If you’re an Abbott and Costello fan, be sure to “like” their official Facebook page, Who’s on First? Abbott and Costello and sign up to receive the Abbott and Costello free, monthly e-newsletter.  To request the e-newsletter simply send an email to: –  Both are curated by Chris Costello, Lou’s daughter.

16 thoughts

  1. “The culprit and the murderer are the same!” Got it! I am now ready to go forth and sleuth.

    Bud and Lou can be a lot of fun. Not all of their movies work 100% of the time, but it’s those moments worth waiting for that makes them welcome. Hey, they got Boris, they got me. Grand place to take us on the sleuthathon.

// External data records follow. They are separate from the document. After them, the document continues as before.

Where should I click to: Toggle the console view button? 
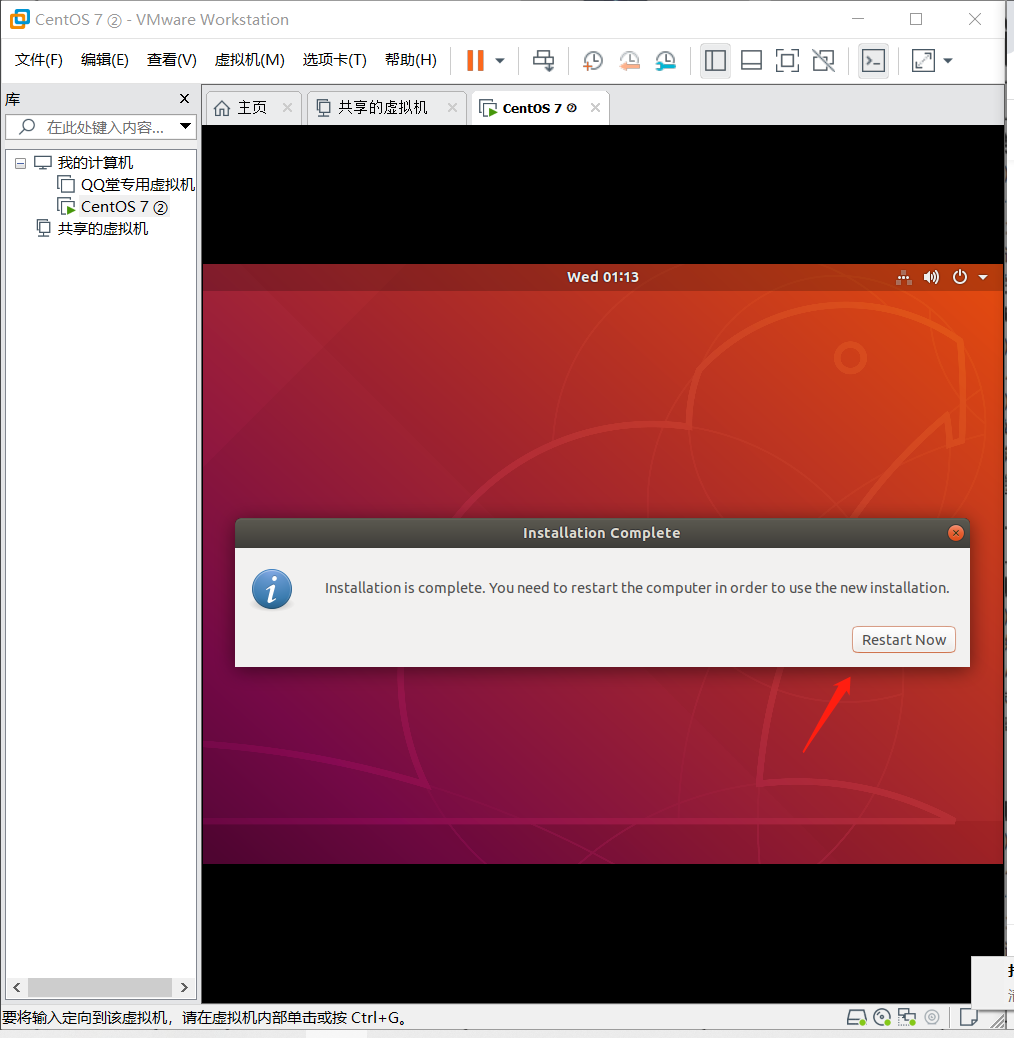coord(872,60)
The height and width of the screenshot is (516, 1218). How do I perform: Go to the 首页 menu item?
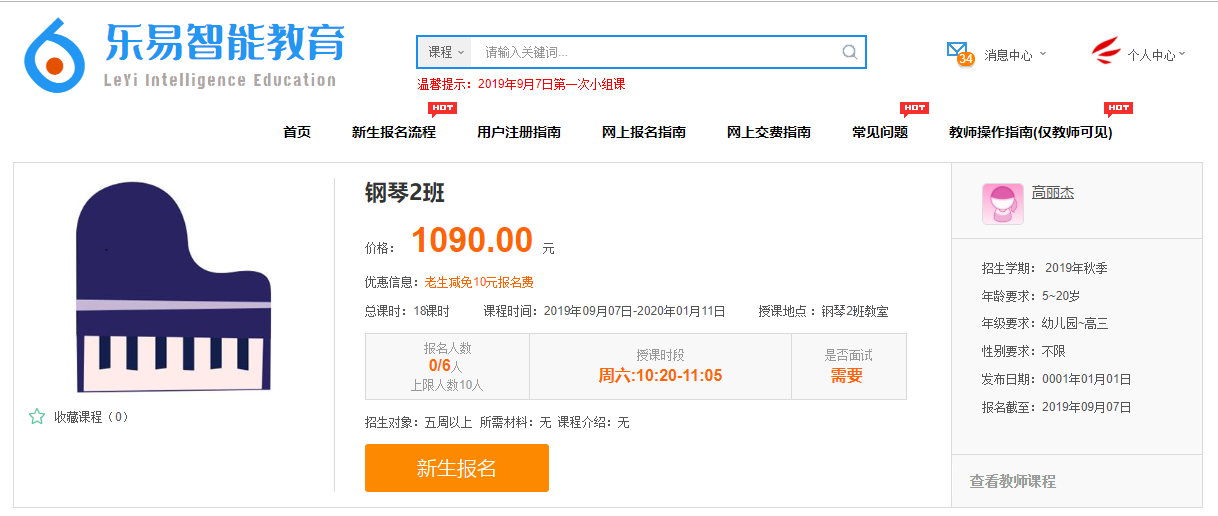click(x=297, y=132)
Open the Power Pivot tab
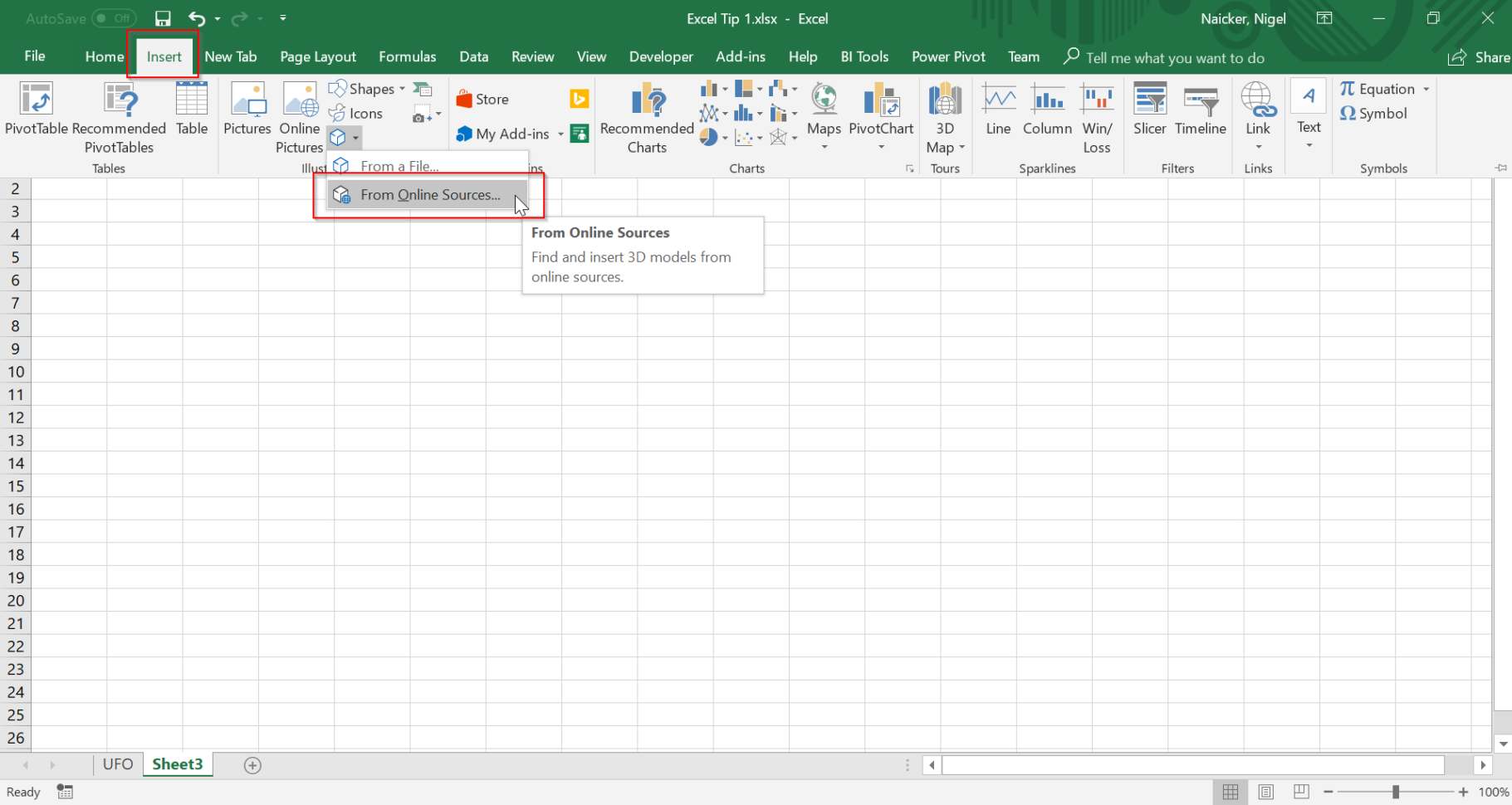This screenshot has height=805, width=1512. click(948, 56)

  2. This film is very funny. I loved the scene in the steam bath and also the mechanisms installed in the bedroom to hit the killer in the end. A laugh-out-loud movie, for sure!
    Don’t forget to read my contribution to the blogathon! 🙂

  3. What a fun review! I will try not to let the sloppy habits of our heroes damage my sleuthing skills 😉
    A shame Mr. Karloff was not allowed to be the killer. I do so adore him as a monster.

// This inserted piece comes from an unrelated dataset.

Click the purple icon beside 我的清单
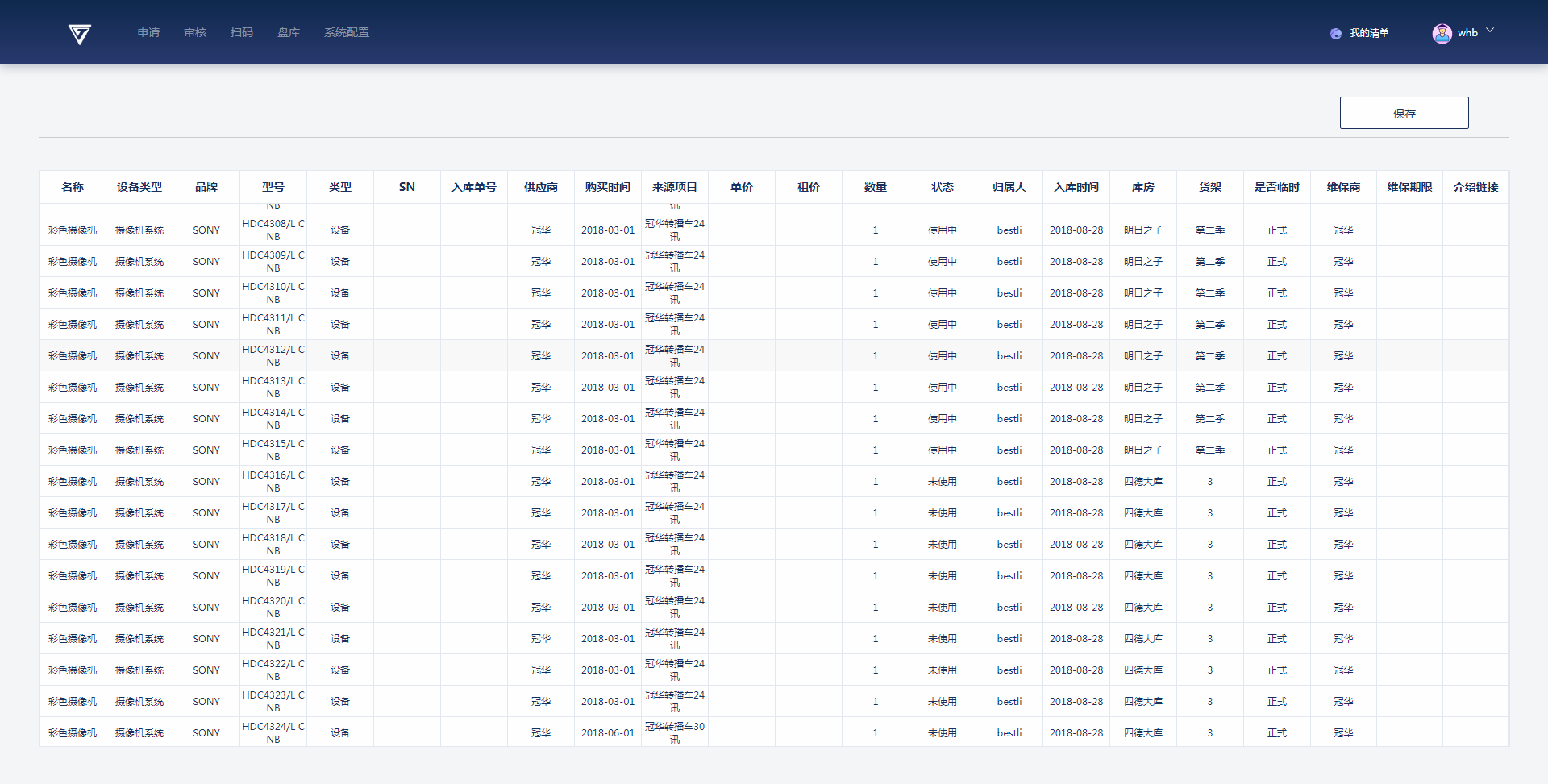Viewport: 1548px width, 784px height. coord(1336,34)
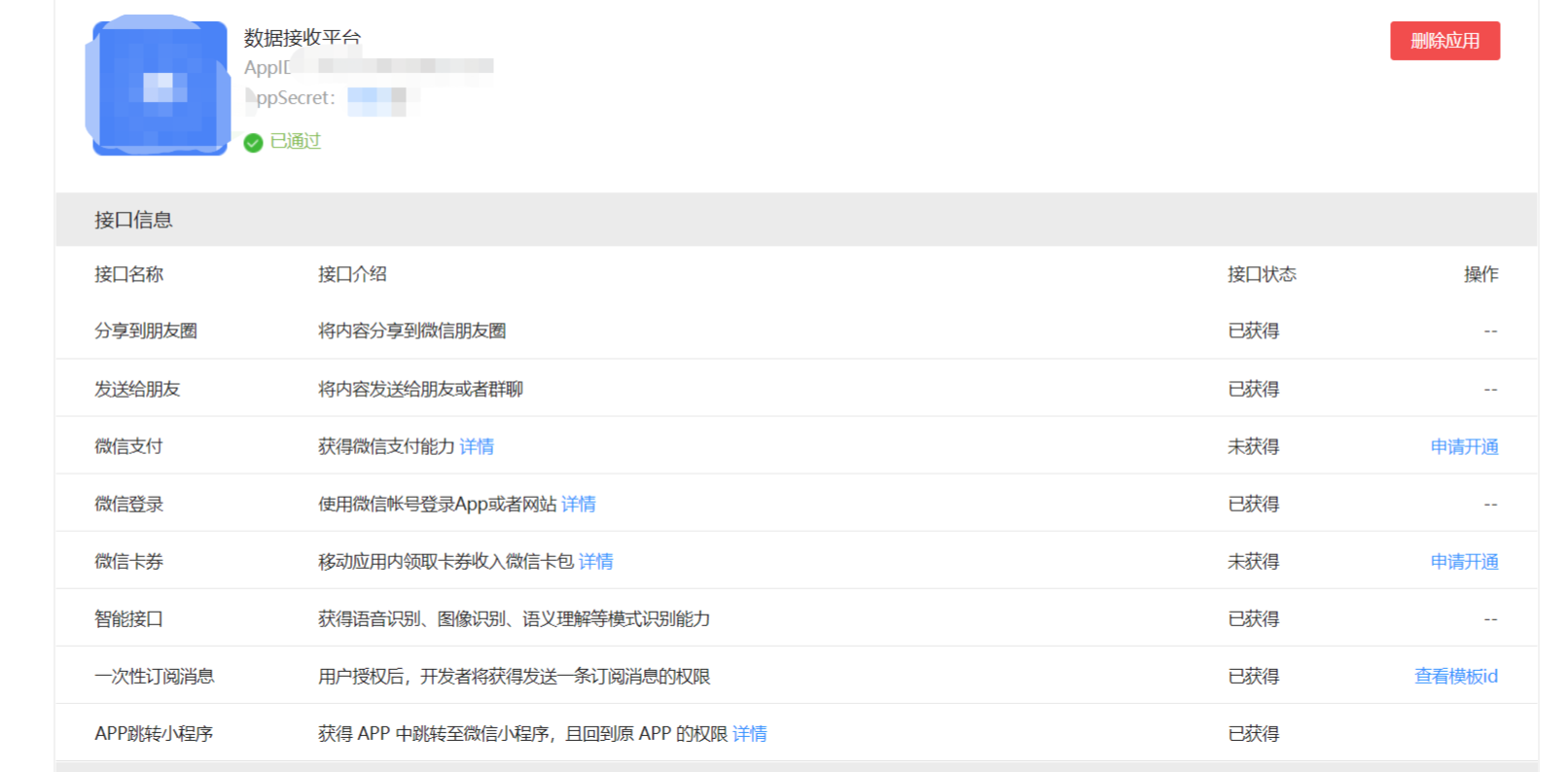
Task: Open 详情 link in the APP跳转小程序 row
Action: point(750,733)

  4. I am a big fan of Bud & Lou, so anytime they are on screen I can’t help but giggle. even when it’s not their best, they still manage to win me over – as did your fun post! I’m not sure I’d like to go sleuthing with them, but I sure like watching them!

  5. Almost “steamed to death”? This I have to see. I love the thought of these comic pros still being able to surprise one another. As a fan of films in which the comedy trumps the mystery, I’ll have to give this one a try. Thanks! Leah

  6. I’m ashamed to admit I haven’t seen this one yet, although I’m a big Karloff fan. I really enjoyed Abbott and Costello Meet Frankenstein, but I suppose I’ll have to dial down my expectations a notch. Nice review!

  7. This looks fantastic! (Can’t believe I’ve never seen it.) What’s not to love about A&C?

    On a totally unrelated note, I have always wanted to try one of those steam boxes like Costello is shown in, above.

  8. I have always loved A&C. Every single time, they crack me up. Costello was a genius in physical comedy & timing. But Abbott was no slouch either- it’s not as easy as it looks to play a really good ‘straight guy.’ But this pairing with Karloff is a blast because it appeals to my love of the ole Universal monster flicks too! It’s been a long time since I’ve seen this one so I’d love to see it again. Great piece, Aurora!

  9. Reblogged this on the last drive in and commented:
    Aurora has put together two very treasured items, the comedic genius of Abbott & Costello and the guy I wish was my grandfather Boris Karloff – Always witty, and entertaining as can be- read Once Upon A Screen’s take on Abbott and Costello Meet the Killer, Boris Karloff-Cheers Aurora

  10. ‘He’s not one to follow the letter of the law nor care about ethics’: funny, this line could be applied to quite a lot of the characters that have emerged out of the Sleuthathon, but none deal with the genre in such a witty style as Abbott and Costelllo. I love that you mentioned about the ad-libbing – this is something I had suspected but was never sure about. In my opinion, the word ‘caper’ might have been invented just to Meet The Killer.
    Thanks for a great post Aurora!

  11. Of course, let’s not forget their original medium (Outside the Burlesque stage, “naturally!”) of Radio! CHEERS!

  12. Spoiler alert: the killer is mr melton the hotel manager portrayed by alan mowbray. He was stealing from mr Crandall the hotel owner and Amos Strickland was investigating and he was killed by melton.